Magazinrundschau vom 29.12.2009 - Nouvel Observateur

In einem sehr offenen Interview spricht Francis Ford Coppola über seinen neuen Film "Tetro", die besondere Dynamik von Familie, sein filmisches Werk und die Zukunft des Kinos, das er keineswegs am Ende sieht: "Eine DVD hat für mich keinerlei Wert (wie die illegalen Downloads zeigen). Sie ist lediglich ein zirkulierendes Objekt. DVDs sollten kostenlos sein, weil sie nichts weiter sind als maschinell reproduzierte Objekte, Massenprodukte ohne inneren Wert, im Gegensatz zur Aufführung in einem Theater, die immer einzigartig ist. Frühere Komponisten wie zum Beispiel Mendelssohn haben die Urheberrechte an ihren Partituren nicht angerührt. Der einzige Weg für sie, ihre Musik zu leben, bestand darin, mit einem Orchester auf Tournee zu gehen und ihre Werke selbst zu dirigieren. Wenn man all diese Elemente berücksichtigt, versteht man, wo die Zukunft des Kinos liegt."
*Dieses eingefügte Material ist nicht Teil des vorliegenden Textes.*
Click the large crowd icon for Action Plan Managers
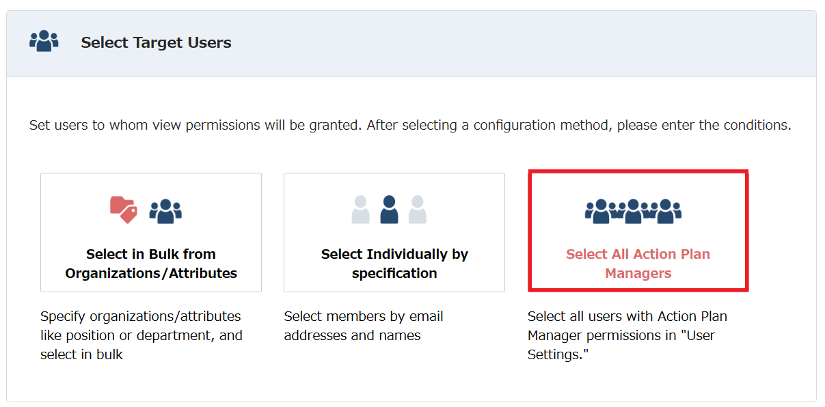The width and height of the screenshot is (825, 407). 633,211
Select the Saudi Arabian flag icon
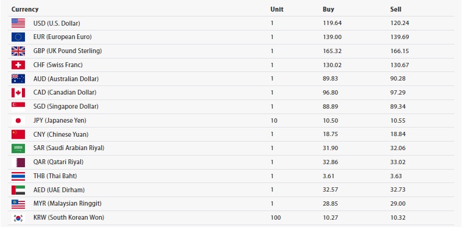The image size is (464, 227). (x=18, y=148)
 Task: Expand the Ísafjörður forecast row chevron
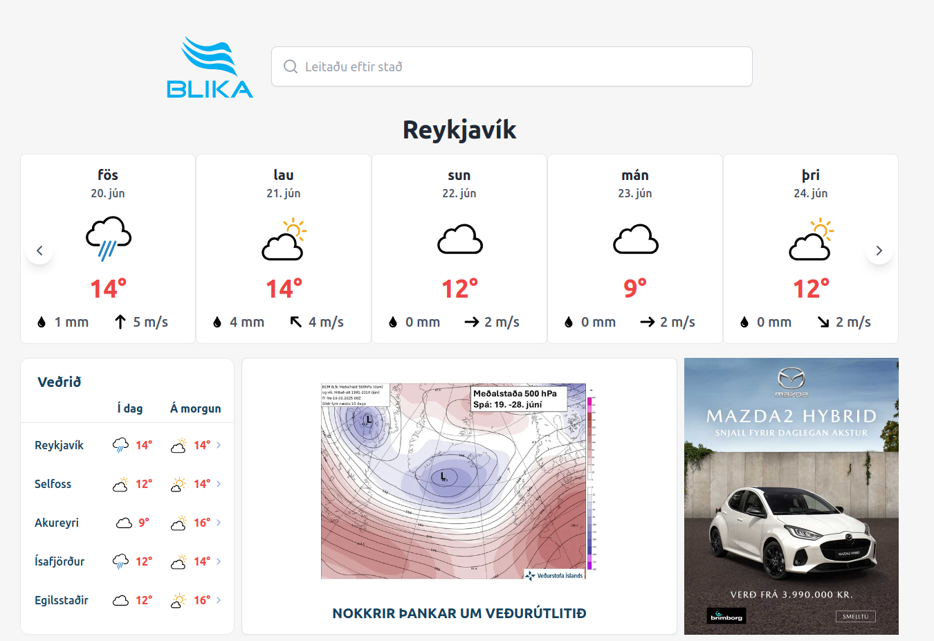pos(219,561)
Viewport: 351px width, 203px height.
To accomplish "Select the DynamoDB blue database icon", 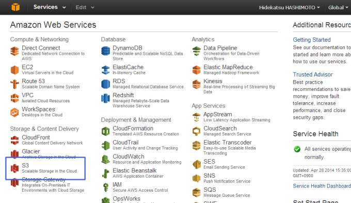I will point(106,51).
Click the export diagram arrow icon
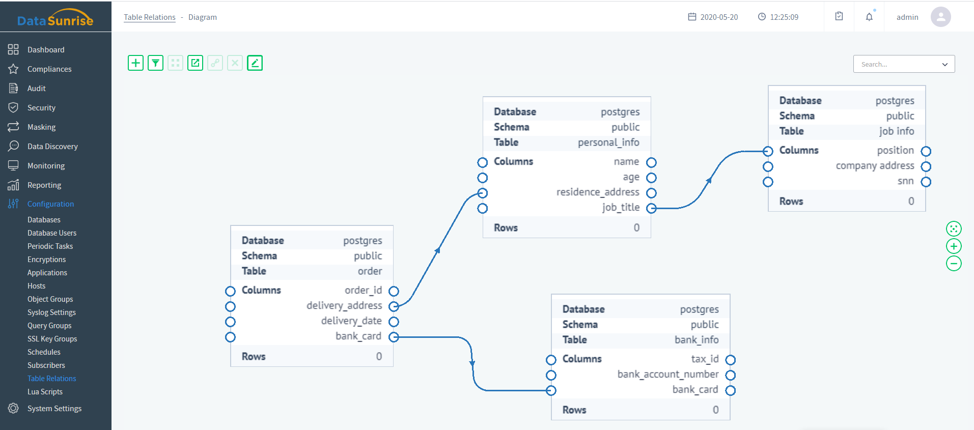The height and width of the screenshot is (430, 974). [195, 63]
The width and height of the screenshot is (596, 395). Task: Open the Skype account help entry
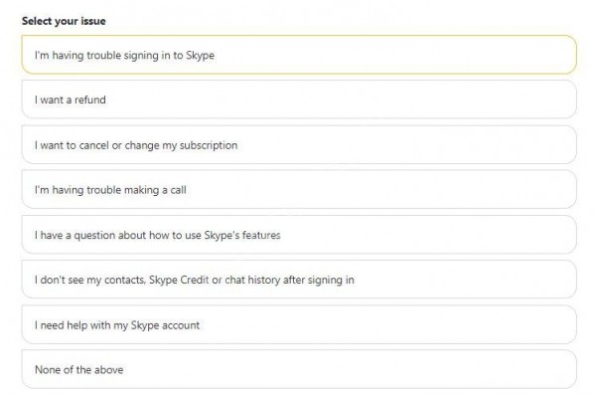[x=299, y=324]
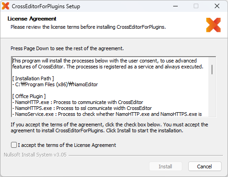The image size is (228, 177).
Task: Click the '[ Office Plugin ]' heading in the license
Action: [29, 96]
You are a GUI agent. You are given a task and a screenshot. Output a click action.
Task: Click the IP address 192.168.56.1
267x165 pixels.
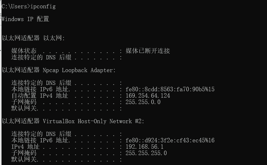(145, 147)
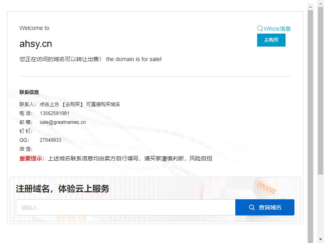Click the Whois magnifier icon
324x243 pixels.
pyautogui.click(x=260, y=28)
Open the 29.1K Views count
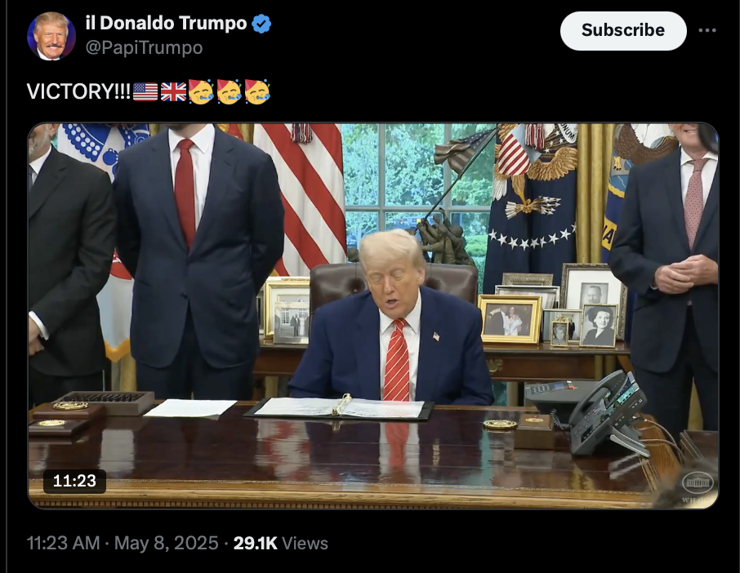The width and height of the screenshot is (740, 573). point(280,544)
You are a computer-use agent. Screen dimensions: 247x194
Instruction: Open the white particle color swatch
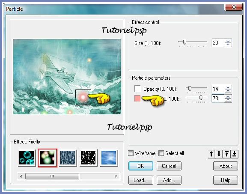[x=137, y=89]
Magazinrundschau vom 22.12.2009 - Nouvel Observateur

Der Nouvel Obs lud die Philosophen Alain Finkielkraut und Alain Badiou, die entgegengesetzten politischen Lagern angehören, zu einem Gespräch über nationale Identität ein. Es geriet laut Moderatorin Aude Lancelin zu einer "ideologischen Konfrontation von seltener Heftigkeit". Badiou, der einen neuen Kommunismus anstrebt, beklagt eine Stigmatisierung der Immigranten und greift seinen Widerpart direkt an: "Das Minarettvotum Millionen verblödeter Schweizer ist nur eine Episode in dieser Tendenz, und Sie sind dafür verantwortlich. Es ist klar, dass die Intellektuellen und die 'Feministinnen', die vor zwanzig Jahren gegen das Kopftuch gehetzt haben, heute für diese Minarett-Phänomene verantwortlich sind... Sie wollen eine Ethik der Verantwortung? Na also, dann stellen Sie sich dazu!." Finkielkraut nennt diesen Angriff skandalös, "aber ich versuche mich nicht aufzuregen". Er sieht die Immigranten gerade von Badious "erhobener Faust" verdammt. "Und ich komme auf den psychologischen Profit aus Ihren ständigen Vergleichen mit den schwarzen Jahren zu sprechen. Wenn Sarkozy Petain ist, dann sind Sie ein Resistant. Hören Sie auf, Sie und und die intellektuelle Linke, die unter unter Ihren Fittichen größenwahnsinnig wird, sich Märchen zu erzählen."